Others have had muted reactions to the studies, citing a history of promising psychiatric drugs that have come and gone. Taylor notes how effect sizes tend to diminish with repeated studies, how side effects can inadvertently unblind a study, and how unknowns about long-term tolerability and patient acceptance could detract from xanomeline-trospium’s potential usefulness.
“I’m not joining in the excitement because I’ve been in this game too long, and I’ve seen it before,” he says.
Who benefits?
Amid the steady stream of positive reports, questions remain about who stands to benefit most from xanomeline-trospium chloride. This requires information about how it compares with current antipsychotics.
McCutcheon and colleagues are planning such a head-to-head trial at the University of Oxford, set to begin in 2025. The trial will enrol people who are unhappy about their treatment, either because it is not working or owing to side effects. They will be randomised to receive either another dopamine receptor antipsychotic or xanomeline-trospium chloride and followed for six weeks. The main outcome measure will be cognition, but standard psychosis metrics will also be used.
The results will help distinguish effects on negative and cognitive symptoms, as well as clarify who might be the best candidates for the drug. For example, xanomeline-trospium chloride might be particularly useful for those who do not respond to dopamine-based antipsychotics, or for those whose symptoms are mainly negative and cognitive in nature. Such a subgroup may have a fundamentally different biology underlying their schizophrenia, which makes them more sensitive to muscarinic modulation.
However, McCutcheon advises some caution with this idea: “We ought to be a bit careful in taking the biology of a disorder and getting it to neatly map onto the kind of drugs that we’ve discovered, by chance,” he says.

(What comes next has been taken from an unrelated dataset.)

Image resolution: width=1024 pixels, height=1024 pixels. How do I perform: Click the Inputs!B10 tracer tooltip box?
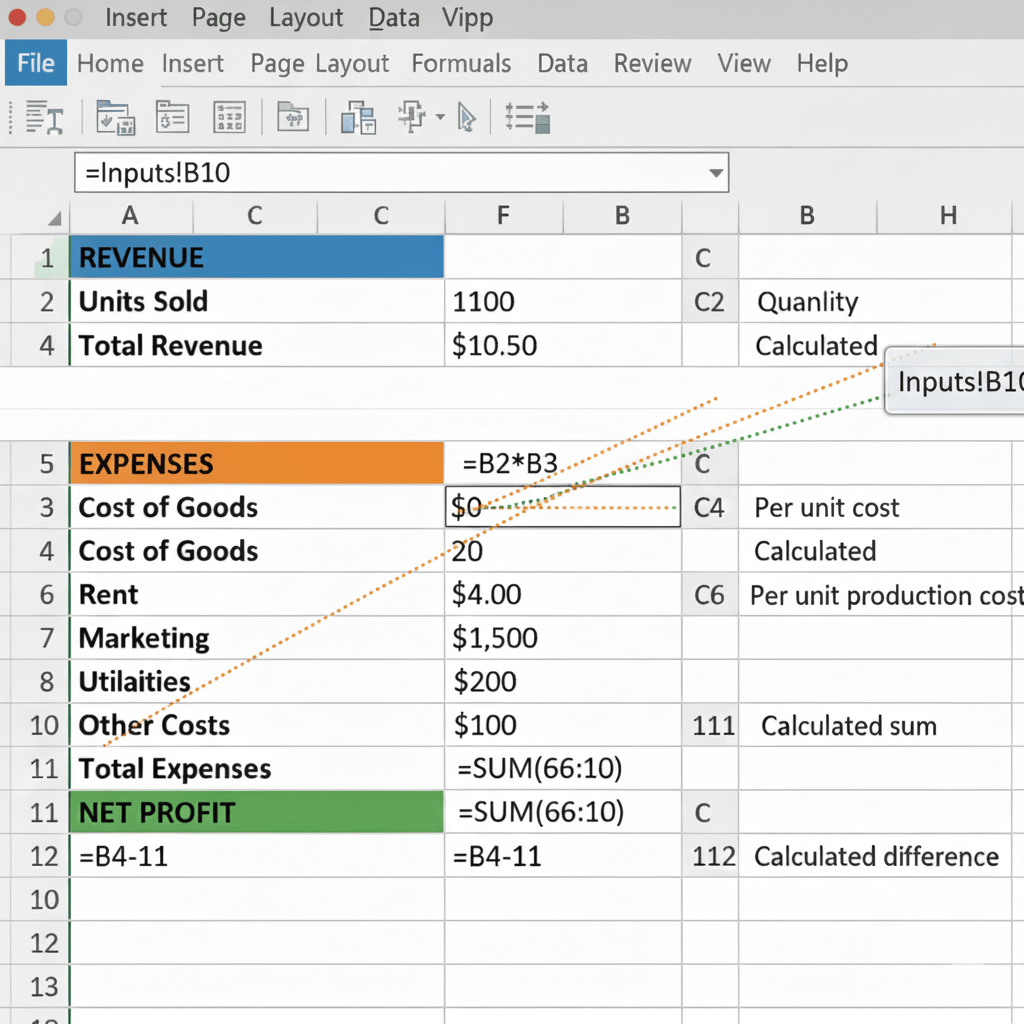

Other trials are exploring whether xanomeline-trospium chloride could work as an adjunct therapy for people to take in addition to their current antipsychotic. Having acquired Karuna Therapeutics in March 2024, Bristol Myers Squibb is testing this in a phase III trial expected to finish in 2025, with an open-label extension trial to test long term efficacy and safety14,15.
Other muscarinic receptor-targeting drugs are also in the pipeline, including one that targets M1 receptors and another focused on M4 receptors16,17. Emraclidine, a novel M4 receptor-selective positive allosteric modulator, did not show improvements in schizophrenia symptoms in two phase II trials, despite earlier positive results18.
This raises the question of whether action at both M1 and M4 receptors is important for therapeutic effects, or whether the emraclidine studies failed for reasons that challenge all clinical trials, such as recruiting the correct patients or dosing.
“There’s tremendous debate now about what is the secret sauce of Cobenfy,” Paul says. “Nobody knows.”
In the meantime, McCutcheon anticipates it will be quite a few years before xanomeline-trospium chloride is available through the NHS. Even if it is licensed in the UK, it will take time to make a convincing case for its cost effectiveness. In the United States, Cobenfy has been priced at US$1,850 per month, but cheaper generic antipsychotics will compete.
As scientific, regulatory and cost issues are worked out for xanomeline-trospium chloride, a lot more can be done with current medicines. Some argue that clozapine and long-acting injectable antipsychotics are underused in schizophrenia despite their demonstrated efficacy, owing to “psychopharmacologic laziness”19. These drugs require careful monitoring and paperwork when prescribed, which has led to reluctance in using them in practice.
“We could do so much better with what we’ve got,” Taylor says.